Kuraishia capsulata

Scientific classification
- Kingdom: Fungi
- Division: Ascomycota
- Class: Saccharomycetes
- Order: Saccharomycetales
- Family: Pichiaceae
- Genus: Kuraishia
- Species: K. capsulata
- Binomial name: Kuraishia capsulata (Wickerham) Yamada et al. 1994
- Synonyms: Hansenula capsulata; Pichia capsulata;

= Kuraishia capsulata =

- Genus: Kuraishia
- Species: capsulata
- Authority: (Wickerham) Yamada et al. 1994
- Synonyms: Hansenula capsulata, Pichia capsulata

Kuraishia capsulata is a fungus in the genus Kuraishia that exists as a yeast.

== Taxonomy ==
Upon discovery in 1951, K. capsulata was placed in the genus Hansenula, which was later renamed to Pichia. A 1994 reclassification moved K. capsulata from Pichia and into Kuraishia, making it the first member of the new genus.

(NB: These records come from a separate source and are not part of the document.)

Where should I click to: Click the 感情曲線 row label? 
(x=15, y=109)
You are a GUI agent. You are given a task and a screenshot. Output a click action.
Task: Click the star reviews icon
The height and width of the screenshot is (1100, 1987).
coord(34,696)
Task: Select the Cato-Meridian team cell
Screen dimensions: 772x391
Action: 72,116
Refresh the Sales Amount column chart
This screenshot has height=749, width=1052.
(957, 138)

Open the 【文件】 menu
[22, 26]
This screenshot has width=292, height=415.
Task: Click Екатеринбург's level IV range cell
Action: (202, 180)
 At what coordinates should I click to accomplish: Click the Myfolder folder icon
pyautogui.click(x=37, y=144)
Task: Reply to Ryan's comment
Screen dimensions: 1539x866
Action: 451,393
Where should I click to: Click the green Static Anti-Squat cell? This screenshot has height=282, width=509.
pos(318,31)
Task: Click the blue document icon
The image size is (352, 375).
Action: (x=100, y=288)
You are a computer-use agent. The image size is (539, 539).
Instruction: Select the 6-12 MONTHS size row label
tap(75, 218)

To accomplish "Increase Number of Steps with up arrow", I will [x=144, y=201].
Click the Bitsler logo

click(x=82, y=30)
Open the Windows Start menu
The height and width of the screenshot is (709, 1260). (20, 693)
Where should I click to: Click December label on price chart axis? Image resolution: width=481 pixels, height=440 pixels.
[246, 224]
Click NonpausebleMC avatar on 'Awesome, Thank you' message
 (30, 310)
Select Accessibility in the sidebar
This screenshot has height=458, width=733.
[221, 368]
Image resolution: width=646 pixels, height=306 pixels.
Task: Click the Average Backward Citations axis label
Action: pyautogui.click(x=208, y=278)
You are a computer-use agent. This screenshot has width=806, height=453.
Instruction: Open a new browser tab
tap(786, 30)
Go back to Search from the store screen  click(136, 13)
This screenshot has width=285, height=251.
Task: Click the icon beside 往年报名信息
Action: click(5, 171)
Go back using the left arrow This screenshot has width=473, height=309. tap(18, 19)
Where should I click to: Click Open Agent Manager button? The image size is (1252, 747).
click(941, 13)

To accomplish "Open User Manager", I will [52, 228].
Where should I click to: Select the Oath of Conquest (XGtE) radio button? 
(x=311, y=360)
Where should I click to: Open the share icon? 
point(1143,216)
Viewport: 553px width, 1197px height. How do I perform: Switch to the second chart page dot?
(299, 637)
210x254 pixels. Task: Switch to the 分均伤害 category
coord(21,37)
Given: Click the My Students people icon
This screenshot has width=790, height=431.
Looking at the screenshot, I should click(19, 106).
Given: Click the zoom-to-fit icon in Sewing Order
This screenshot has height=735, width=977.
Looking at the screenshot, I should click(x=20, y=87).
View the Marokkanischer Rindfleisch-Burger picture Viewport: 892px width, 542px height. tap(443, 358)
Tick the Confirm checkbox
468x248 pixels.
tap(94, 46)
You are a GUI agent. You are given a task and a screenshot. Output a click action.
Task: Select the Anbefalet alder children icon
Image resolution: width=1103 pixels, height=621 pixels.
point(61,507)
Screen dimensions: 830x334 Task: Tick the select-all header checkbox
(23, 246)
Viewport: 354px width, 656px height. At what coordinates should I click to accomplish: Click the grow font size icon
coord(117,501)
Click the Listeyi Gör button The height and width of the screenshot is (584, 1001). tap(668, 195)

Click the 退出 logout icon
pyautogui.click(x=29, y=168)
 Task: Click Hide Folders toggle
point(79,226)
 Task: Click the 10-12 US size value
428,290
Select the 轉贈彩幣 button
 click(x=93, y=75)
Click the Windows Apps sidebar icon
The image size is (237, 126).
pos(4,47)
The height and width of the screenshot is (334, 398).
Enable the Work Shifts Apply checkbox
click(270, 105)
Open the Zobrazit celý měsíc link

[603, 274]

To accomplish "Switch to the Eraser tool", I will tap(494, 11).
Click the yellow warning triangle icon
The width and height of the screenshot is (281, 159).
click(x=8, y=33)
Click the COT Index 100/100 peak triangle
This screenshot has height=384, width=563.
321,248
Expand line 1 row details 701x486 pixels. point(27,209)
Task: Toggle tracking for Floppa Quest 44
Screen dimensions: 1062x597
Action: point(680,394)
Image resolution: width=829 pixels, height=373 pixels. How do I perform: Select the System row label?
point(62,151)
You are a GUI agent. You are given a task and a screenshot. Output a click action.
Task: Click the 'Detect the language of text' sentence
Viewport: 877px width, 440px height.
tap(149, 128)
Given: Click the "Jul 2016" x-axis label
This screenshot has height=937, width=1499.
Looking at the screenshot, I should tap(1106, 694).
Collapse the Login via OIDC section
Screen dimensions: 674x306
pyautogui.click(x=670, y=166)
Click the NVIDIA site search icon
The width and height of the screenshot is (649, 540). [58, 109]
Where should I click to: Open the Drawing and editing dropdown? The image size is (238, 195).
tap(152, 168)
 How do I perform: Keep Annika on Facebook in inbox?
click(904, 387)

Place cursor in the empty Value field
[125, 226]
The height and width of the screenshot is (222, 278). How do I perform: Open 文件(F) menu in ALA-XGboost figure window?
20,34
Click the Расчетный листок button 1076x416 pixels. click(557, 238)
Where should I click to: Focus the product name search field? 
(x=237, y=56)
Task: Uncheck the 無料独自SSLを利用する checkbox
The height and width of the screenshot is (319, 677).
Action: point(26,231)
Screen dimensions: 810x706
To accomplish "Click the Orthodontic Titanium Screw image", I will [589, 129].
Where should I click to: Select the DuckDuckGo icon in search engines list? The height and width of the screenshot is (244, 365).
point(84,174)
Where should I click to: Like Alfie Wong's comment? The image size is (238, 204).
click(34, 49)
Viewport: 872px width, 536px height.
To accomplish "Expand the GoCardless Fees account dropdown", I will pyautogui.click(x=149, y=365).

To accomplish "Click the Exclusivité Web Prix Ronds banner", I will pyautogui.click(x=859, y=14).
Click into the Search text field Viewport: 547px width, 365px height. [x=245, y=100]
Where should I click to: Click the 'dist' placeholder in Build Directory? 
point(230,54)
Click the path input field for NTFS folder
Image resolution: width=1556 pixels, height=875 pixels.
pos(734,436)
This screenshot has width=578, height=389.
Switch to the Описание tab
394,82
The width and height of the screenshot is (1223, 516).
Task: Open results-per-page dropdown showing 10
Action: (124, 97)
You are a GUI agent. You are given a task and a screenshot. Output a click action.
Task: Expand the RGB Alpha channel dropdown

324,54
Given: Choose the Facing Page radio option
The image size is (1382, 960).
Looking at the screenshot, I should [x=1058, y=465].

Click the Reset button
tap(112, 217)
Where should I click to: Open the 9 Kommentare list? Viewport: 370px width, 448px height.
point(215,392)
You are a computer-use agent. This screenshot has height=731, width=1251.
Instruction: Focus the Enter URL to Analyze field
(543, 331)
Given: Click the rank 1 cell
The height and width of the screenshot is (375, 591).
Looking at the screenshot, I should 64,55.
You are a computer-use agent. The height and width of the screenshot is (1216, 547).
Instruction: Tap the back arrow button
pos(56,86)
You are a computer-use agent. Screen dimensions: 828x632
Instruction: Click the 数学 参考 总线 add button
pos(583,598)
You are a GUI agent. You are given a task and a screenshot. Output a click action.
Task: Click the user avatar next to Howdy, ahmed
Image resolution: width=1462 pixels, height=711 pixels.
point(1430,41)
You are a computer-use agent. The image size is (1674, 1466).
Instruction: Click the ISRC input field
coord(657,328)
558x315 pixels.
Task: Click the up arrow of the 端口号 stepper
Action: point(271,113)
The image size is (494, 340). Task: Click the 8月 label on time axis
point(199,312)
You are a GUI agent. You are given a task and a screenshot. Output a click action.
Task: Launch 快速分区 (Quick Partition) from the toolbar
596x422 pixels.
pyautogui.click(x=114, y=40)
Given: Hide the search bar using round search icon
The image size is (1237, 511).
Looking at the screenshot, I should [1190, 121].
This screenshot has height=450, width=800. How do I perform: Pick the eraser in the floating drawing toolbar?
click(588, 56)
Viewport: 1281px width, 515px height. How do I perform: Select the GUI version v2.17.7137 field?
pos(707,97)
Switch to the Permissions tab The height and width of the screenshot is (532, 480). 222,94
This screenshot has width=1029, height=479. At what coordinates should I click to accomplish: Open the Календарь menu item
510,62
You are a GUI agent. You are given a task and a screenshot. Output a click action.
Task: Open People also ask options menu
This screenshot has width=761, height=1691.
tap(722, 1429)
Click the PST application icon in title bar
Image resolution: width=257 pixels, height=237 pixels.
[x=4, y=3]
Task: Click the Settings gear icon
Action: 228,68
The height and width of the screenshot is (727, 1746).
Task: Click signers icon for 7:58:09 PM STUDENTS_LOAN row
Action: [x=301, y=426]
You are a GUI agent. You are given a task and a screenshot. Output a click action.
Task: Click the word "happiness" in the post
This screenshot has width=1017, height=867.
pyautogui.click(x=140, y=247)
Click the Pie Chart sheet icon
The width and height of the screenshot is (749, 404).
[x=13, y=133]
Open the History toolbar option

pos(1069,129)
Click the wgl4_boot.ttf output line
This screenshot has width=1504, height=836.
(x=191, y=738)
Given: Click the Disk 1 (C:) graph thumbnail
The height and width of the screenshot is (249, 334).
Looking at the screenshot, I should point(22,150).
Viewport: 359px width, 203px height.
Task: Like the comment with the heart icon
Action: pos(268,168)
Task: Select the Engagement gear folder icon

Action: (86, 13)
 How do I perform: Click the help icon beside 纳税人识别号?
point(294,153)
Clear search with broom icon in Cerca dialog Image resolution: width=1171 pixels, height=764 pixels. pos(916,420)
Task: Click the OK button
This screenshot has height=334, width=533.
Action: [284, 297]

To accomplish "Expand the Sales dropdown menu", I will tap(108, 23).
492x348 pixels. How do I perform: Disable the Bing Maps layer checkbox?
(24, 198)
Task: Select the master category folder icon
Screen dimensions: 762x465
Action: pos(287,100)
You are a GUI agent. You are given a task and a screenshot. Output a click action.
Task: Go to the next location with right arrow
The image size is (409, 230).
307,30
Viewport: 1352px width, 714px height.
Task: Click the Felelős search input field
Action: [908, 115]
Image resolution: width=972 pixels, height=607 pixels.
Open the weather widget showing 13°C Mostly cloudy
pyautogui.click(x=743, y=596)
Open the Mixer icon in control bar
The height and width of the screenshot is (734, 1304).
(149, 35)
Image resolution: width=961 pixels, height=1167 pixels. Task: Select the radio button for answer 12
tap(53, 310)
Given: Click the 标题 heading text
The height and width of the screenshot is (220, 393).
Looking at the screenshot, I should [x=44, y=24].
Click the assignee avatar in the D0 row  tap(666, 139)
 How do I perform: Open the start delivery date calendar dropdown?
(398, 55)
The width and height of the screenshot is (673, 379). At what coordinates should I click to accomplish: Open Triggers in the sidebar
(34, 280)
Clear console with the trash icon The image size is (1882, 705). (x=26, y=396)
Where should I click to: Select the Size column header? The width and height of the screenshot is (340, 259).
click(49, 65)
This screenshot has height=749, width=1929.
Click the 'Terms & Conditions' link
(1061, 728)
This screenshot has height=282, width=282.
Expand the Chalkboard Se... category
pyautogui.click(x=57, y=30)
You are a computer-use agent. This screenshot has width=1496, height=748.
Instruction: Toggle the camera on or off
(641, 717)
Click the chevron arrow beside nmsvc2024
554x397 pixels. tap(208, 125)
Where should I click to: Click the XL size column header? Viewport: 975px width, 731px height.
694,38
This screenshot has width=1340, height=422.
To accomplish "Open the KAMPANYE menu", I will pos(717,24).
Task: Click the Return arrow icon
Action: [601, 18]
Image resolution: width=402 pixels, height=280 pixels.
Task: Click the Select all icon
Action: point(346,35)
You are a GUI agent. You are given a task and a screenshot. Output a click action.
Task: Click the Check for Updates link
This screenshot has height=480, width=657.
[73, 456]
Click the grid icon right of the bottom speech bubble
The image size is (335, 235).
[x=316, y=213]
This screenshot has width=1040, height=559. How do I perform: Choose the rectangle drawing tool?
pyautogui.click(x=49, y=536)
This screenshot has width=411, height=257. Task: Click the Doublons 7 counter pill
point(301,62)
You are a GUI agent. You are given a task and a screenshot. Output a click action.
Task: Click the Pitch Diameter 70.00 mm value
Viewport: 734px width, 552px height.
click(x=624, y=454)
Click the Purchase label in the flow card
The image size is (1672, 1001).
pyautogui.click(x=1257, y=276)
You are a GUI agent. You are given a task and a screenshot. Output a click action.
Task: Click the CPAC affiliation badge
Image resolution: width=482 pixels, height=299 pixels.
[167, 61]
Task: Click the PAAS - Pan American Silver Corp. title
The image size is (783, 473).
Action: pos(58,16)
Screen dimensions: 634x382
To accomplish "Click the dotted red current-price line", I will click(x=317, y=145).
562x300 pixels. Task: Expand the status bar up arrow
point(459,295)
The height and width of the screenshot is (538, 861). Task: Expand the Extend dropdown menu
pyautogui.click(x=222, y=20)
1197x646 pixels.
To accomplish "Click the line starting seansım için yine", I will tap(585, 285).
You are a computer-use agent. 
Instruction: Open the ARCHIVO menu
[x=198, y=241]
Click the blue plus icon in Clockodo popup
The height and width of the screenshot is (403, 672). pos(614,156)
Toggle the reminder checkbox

== Growth and metabolism ==
Cells of K. capsulata have been described as "spherical to ellipsoidal" in shape. Cells produce 1-2 hat-shaped ascospores. No hyphae growth has been observed. Glucose is fermented by K. capsulata, although the species lacks the ability to ferment other carbohydrates, such as lactose and sucrose.

== Ecology ==

Kuraishia capsulata was first isolated from insect frass in multiple tree species and locations, including from jack pine and spruce trees near Wabatongushi Lake, Ontario, as well as from short leaf and loblolly pines in Piney Woods, Mississippi and from ponderosa pines in Santa Barbara County, California. It has also been found in the frass of the weevil Ips typographus in Moscow Oblast, Russia.

Kuraishia capsulata has also been isolated from olive oil produced in the Molise region of Italy.